I have had so many great questions from you all on my posts, Are you really eating a nutrient dense diet? and The Diet that Cures Cavities. It is hard to know which issues to address first. I decided to tackle the synergy of nutrients topic today. But before I go there I wanted to make two points. First, I don’t want to give the impression that I am a “know-it-all”. I am approaching this topic humbly because I know that not only is there so much more that we all can learn, I also know that I am still grabbling and weeding through just a small portion of the mountains of information out there on nutrition. Secondly, the reason that I am so excited about talking about this is because now that I am starting to feel better from my treatment for anemia, I am ready to do better in how I feed my family. I am not writing these in the vein of “everyone feel guilty because I am the perfect mom and feed my family nutrient dense food at every meal”. I am simply inviting you to join me in doing better, and making plans for that end. And I hope some of the resources we are working on behind the scene help you do that! I am so glad that my PDF of nutrient dense foods was helpful to so many of you. I can’t wait to share more.

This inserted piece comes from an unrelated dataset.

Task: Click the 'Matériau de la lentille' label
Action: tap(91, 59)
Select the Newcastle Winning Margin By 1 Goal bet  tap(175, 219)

Meanwhile, to get to the topic of the synergy of nutrients, Dr. Price was a firm believer that foods worked in a synergy together. One quote from his book, Nutrition and Physical Degeneration, “I have referred to the importance of high-vitamin butter for providing the fat-soluble activators to make possible the utilization of the minerals in foods”. In his lab results of the 14 healthy people groups, he noticed that there were a lot of the “activators”, as he called them. These included vitamin A, D and the “X” factor (which does not involve any singing, but is what we now know to be vitamin K2). Back home he came across people who ate mineral rich diets (like a diet full of calcium-rich milk), but seemed to not be absorbing those minerals. He believed that their diet was unbalanced in nutrients and it needed the co-factors from other foods for the body to properly absorb the minerals in the diet.

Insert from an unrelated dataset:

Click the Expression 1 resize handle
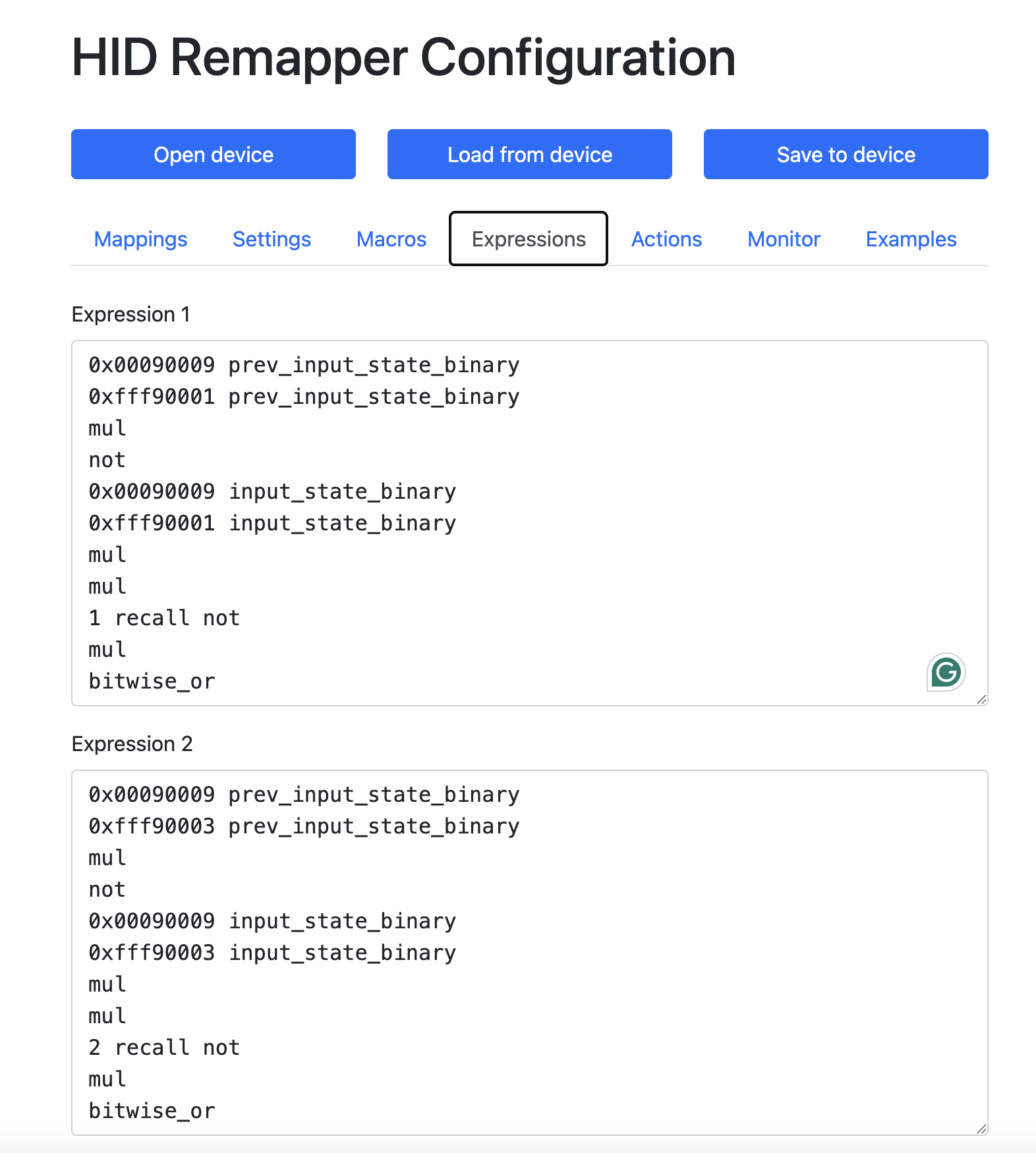Screen dimensions: 1036x1153 981,699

He was a firm believer in the use of cod liver oil. When unprocessed, like the Green Pastures fermented brand, it is a potent source of natural vitamin A and D. Yet, he felt that cod liver oil was not enough to make your diet rich enough in certain activators or nutrients, but that it needed to be one part of a nutrient dense diet. He also felt that it should be consumed in fairly low amounts, with other sorts of nutrient dense foods rounding out the diet and complementing the cod liver oil.

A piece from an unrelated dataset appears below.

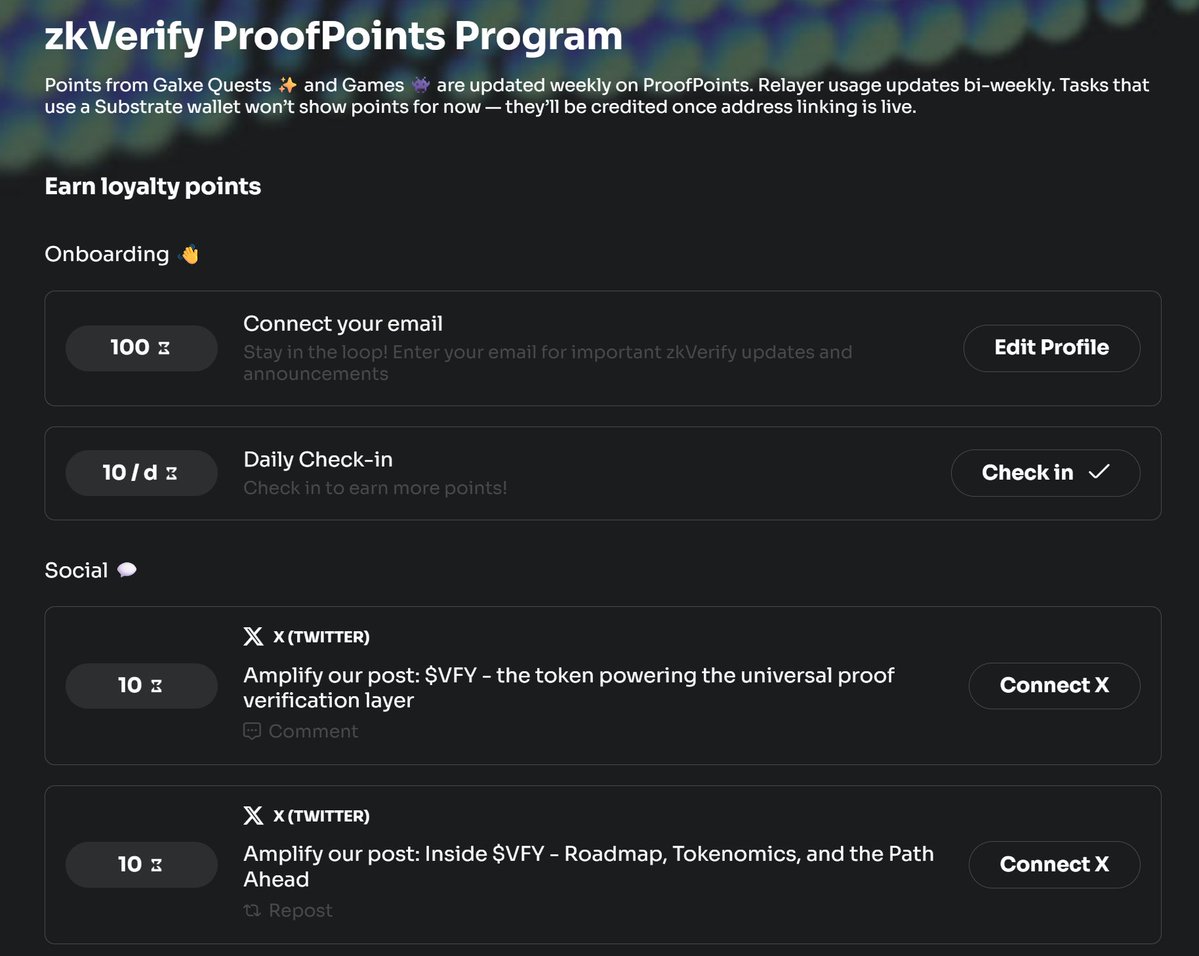Click the 100 points badge
This screenshot has width=1199, height=956.
(x=141, y=348)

This rings true to me. I think about when I was in high school and was put on a couple of supplements. They were so basic and singular. Weak bones? You were given plain calcium. Low energy, Vitamin B12. Now, there seems to be more and more awareness that those nutrients can be useless unless some balancing co-factors are also in the diet or provided through the supplement. Now we see calcium supplements that have a variety of co-factors included, such as magnesium, vitamin K and D, and Boron.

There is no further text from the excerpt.